In this youtube video from Rapids, they convert a pandas dataframe into a dask_cudf, load it into GPU and then directly feed that into the model. They never convert the data into a DMatrix or a DeviceQuantileDmatrix etc. Why does that work?
When I try to replicate this, I get the following error:
---------------------------------------------------------------------------
Exception Traceback (most recent call last)
<ipython-input-13-b76ffb08a7eb> in <module>
6 params = {'tree_method':'gpu_hist','objective':'rank:pairwise','min_child_weight':mcw,'max_depth':3,'eta':learnRate}
7 watchlist = [(xTrainDC, 'train')]
----> 8 regLong = dask_xgboost.train(client, params, xTrainDC, yTrainDC, num_boost_round=numRounds,evals=watchlist,verbose_eval=verbosity)

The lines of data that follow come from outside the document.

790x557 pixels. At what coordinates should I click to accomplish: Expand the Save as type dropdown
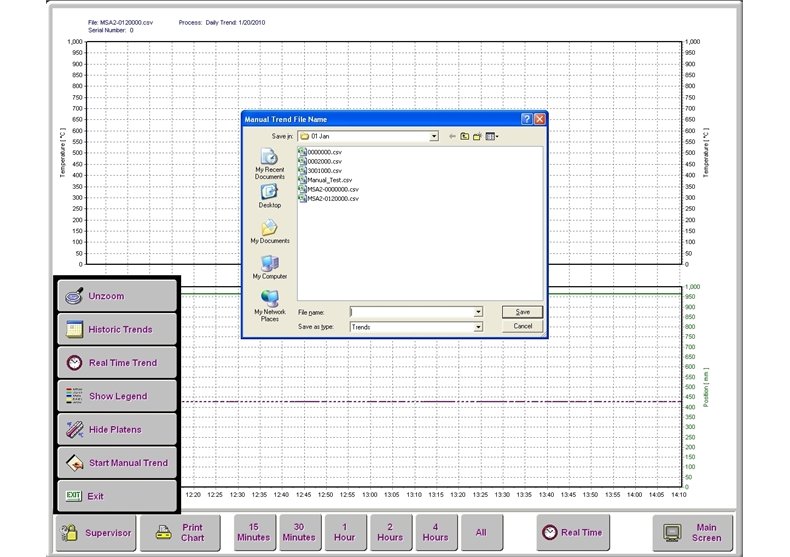(478, 327)
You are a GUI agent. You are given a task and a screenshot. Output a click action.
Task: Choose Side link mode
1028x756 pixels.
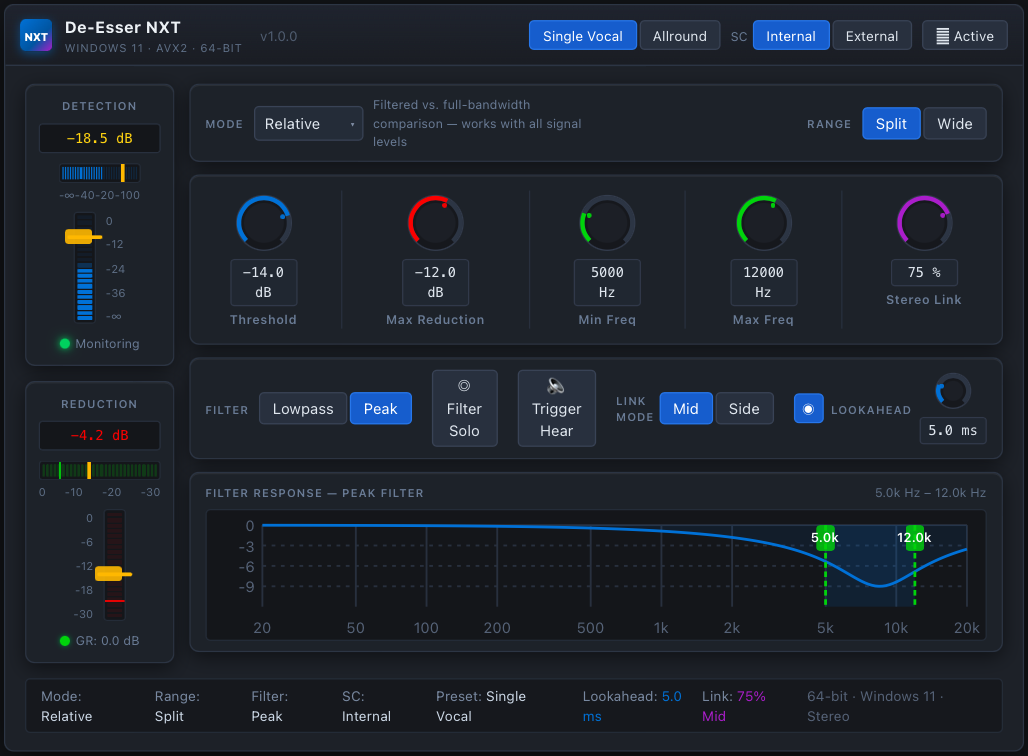tap(744, 408)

/usr/local/share/anaconda3/envs/rapidsai/lib/python3.7/site-packages/dask_xgboost/core.py in train(client, params, data, labels, dmatrix_kwargs, **kwargs)
233 """
234 return client.sync(_train, client, params, data,
--> 235 labels, dmatrix_kwargs, **kwargs)
236
237
/usr/local/share/anaconda3/envs/rapidsai/lib/python3.7/site-packages/distributed/client.py in sync(self, func, asynchronous, callback_timeout, *args, **kwargs)
835 else:
836 return sync(
--> 837 self.loop, func, *args, callback_timeout=callback_timeout, **kwargs
838 )
839
/usr/local/share/anaconda3/envs/rapidsai/lib/python3.7/site-packages/distributed/utils.py in sync(loop, func, callback_timeout, *args, **kwargs)
338 if error[0]:
339 typ, exc, tb = error[0]
--> 340 raise exc.with_traceback(tb)
341 else:
342 return result[0]
/usr/local/share/anaconda3/envs/rapidsai/lib/python3.7/site-packages/distributed/utils.py in f()
322 if callback_timeout is not None:
323 future = asyncio.wait_for(future, callback_timeout)

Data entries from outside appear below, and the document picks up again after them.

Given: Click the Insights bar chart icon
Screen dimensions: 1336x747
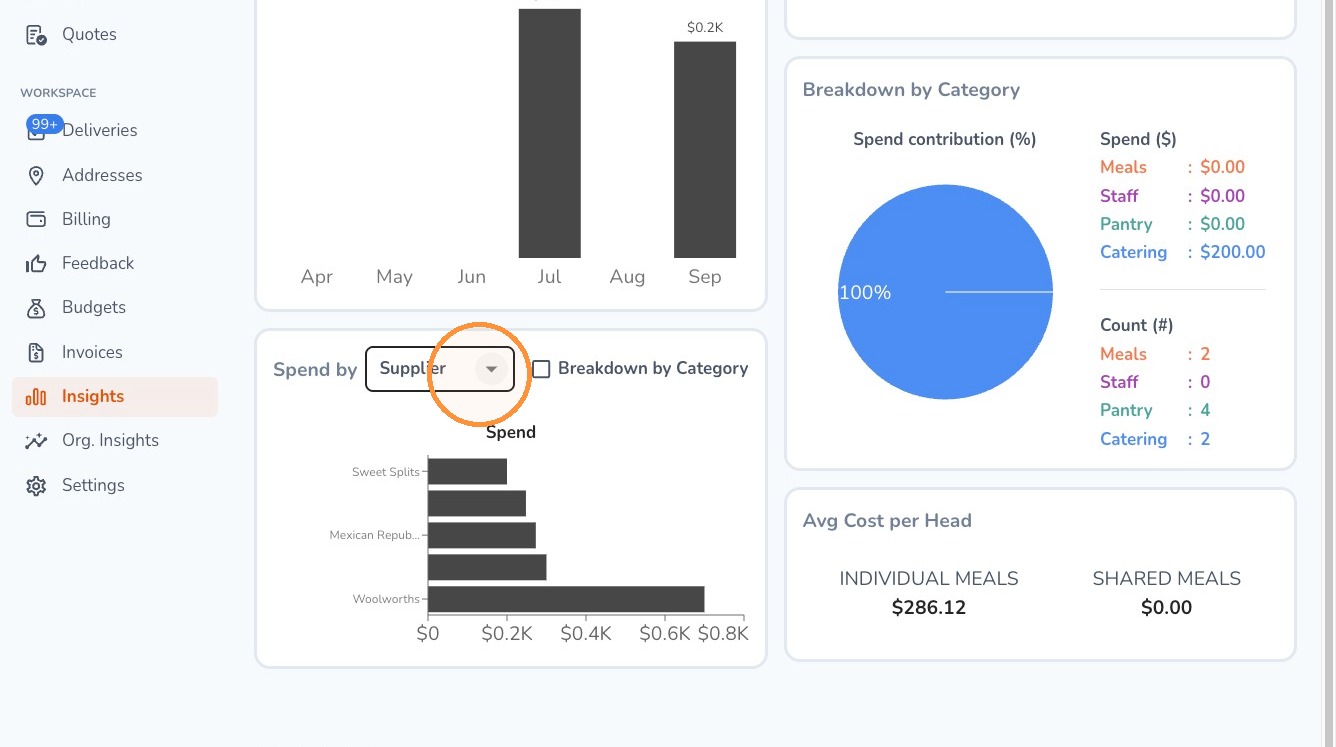Looking at the screenshot, I should coord(36,397).
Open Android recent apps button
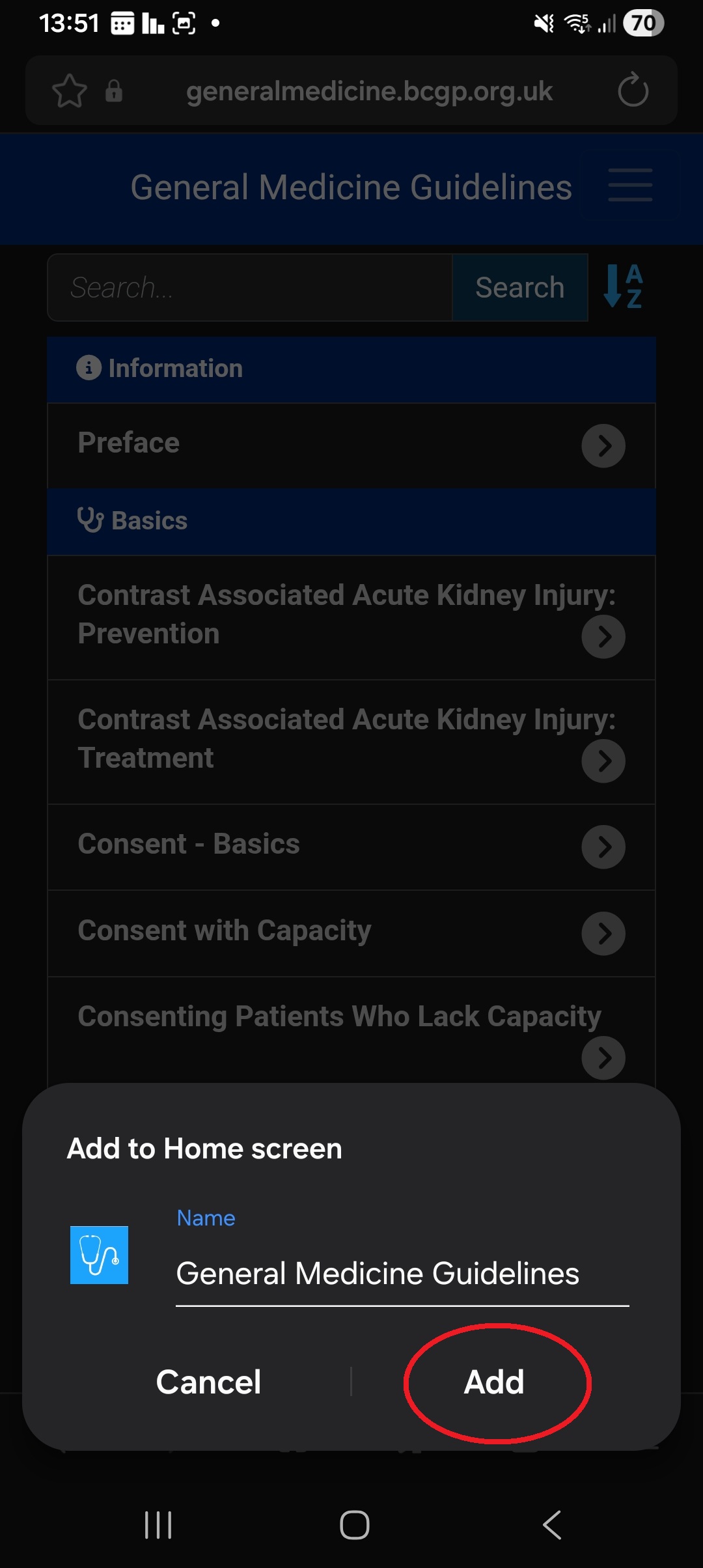Viewport: 703px width, 1568px height. 158,1525
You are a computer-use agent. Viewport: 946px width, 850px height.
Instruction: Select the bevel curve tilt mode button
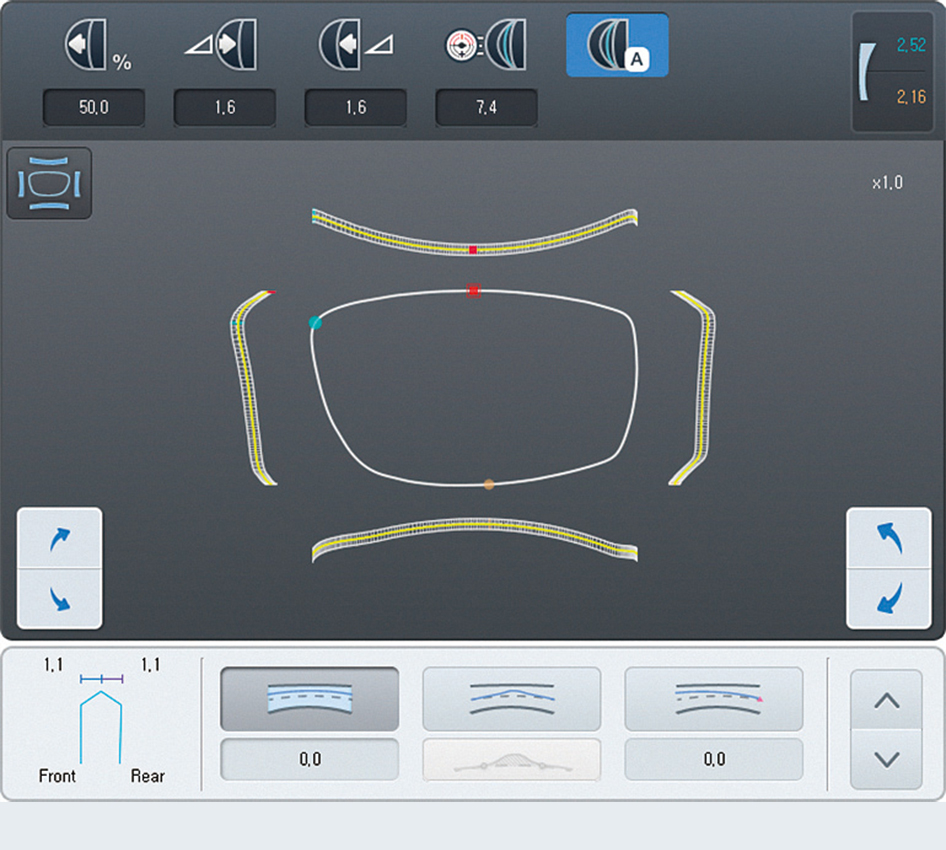[x=512, y=699]
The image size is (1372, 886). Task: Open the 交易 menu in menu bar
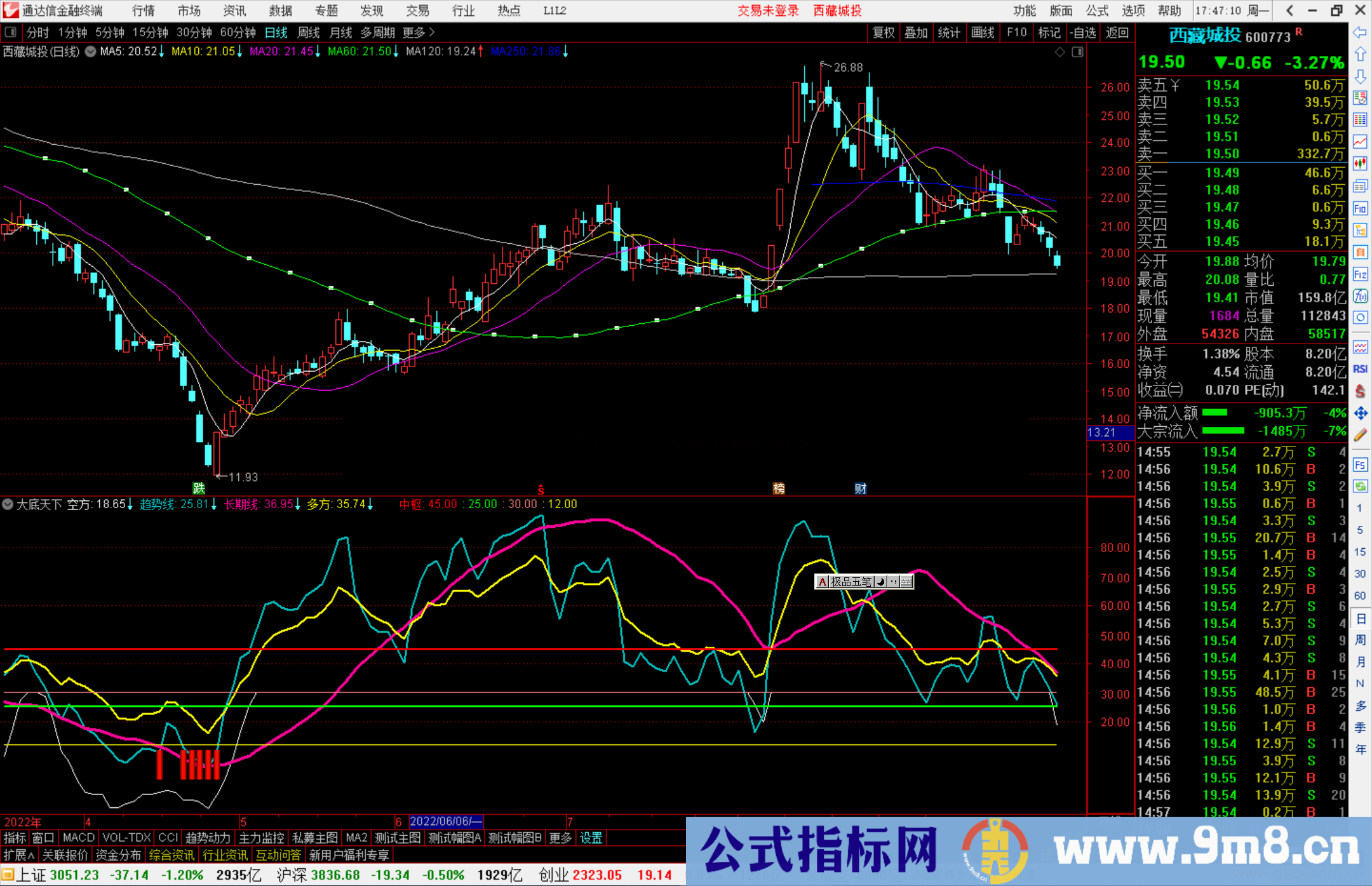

--> 324 result[0] = yield future
325 except Exception as exc:
326 error[0] = sys.exc_info()
/usr/local/share/anaconda3/envs/rapidsai/lib/python3.7/site-packages/tornado/gen.py in run(self)
760
761 try:
--> 762 value = future.result()
763 except Exception:
764 exc_info = sys.exc_info()
/usr/local/share/anaconda3/envs/rapidsai/lib/python3.7/site-packages/tornado/gen.py in run(self)
767 if exc_info is not None:
768 try:
--> 769 yielded = self.gen.throw(*exc_info) # type: ignore
770 finally:
771 # Break up a reference to itself
/usr/local/share/anaconda3/envs/rapidsai/lib/python3.7/site-packages/dask_xgboost/core.py in _train(client, params, data, labels, dmatrix_kwargs, **kwargs)
193
194 # Get the results, only one will be non-None
--> 195 results = yield client._gather(futures)
196 result = [v for v in results if v]
197 if not params.get('dask_all_models', False):
/usr/local/share/anaconda3/envs/rapidsai/lib/python3.7/site-packages/tornado/gen.py in run(self)
760
761 try:
--> 762 value = future.result()
763 except Exception:
764 exc_info = sys.exc_info()
/usr/local/share/anaconda3/envs/rapidsai/lib/python3.7/site-packages/distributed/client.py in _gather(self, futures, errors, direct, local_worker)
1853 exc = CancelledError(key)
1854 else:
-> 1855 raise exception.with_traceback(traceback)
1856 raise exc
1857 if errors == "skip":
/usr/local/share/anaconda3/envs/rapidsai/lib/python3.7/site-packages/dask_xgboost/core.py in train_part()
116 logger.info("Starting Rabit, Rank %d", xgb.rabit.get_rank())
117
--> 118 bst = xgb.train(param, dtrain, **kwargs)
119 result = bst
120 if xgb.rabit.get_rank() > 0 and not param.get('dask_all_models', False):
/usr/local/share/anaconda3/envs/rapidsai/lib/python3.7/site-packages/xgboost/training.py in train()
210 evals=evals,
211 obj=obj, feval=feval,
--> 212 xgb_model=xgb_model, callbacks=callbacks)
213
214
/usr/local/share/anaconda3/envs/rapidsai/lib/python3.7/site-packages/xgboost/training.py in _train_internal()
29 params += [('eval_metric', eval_metric)]
30
---> 31 bst = Booster(params, [dtrain] + [d[0] for d in evals])
32 nboost = 0
33 num_parallel_tree = 1
/usr/local/share/anaconda3/envs/rapidsai/lib/python3.7/site-packages/xgboost/core.py in __init__()
934 for d in cache:
935 if not isinstance(d, DMatrix):
--> 936 raise TypeError('invalid cache item: {}'.format(type(d).__name__), cache)
937 self._validate_features(d)
938
Exception: ('invalid cache item: DataFrame', [<xgboost.core.DMatrix object at 0x7f45a83ddf10>, <dask_cudf.DataFrame | 4 tasks | 4 npartitions>])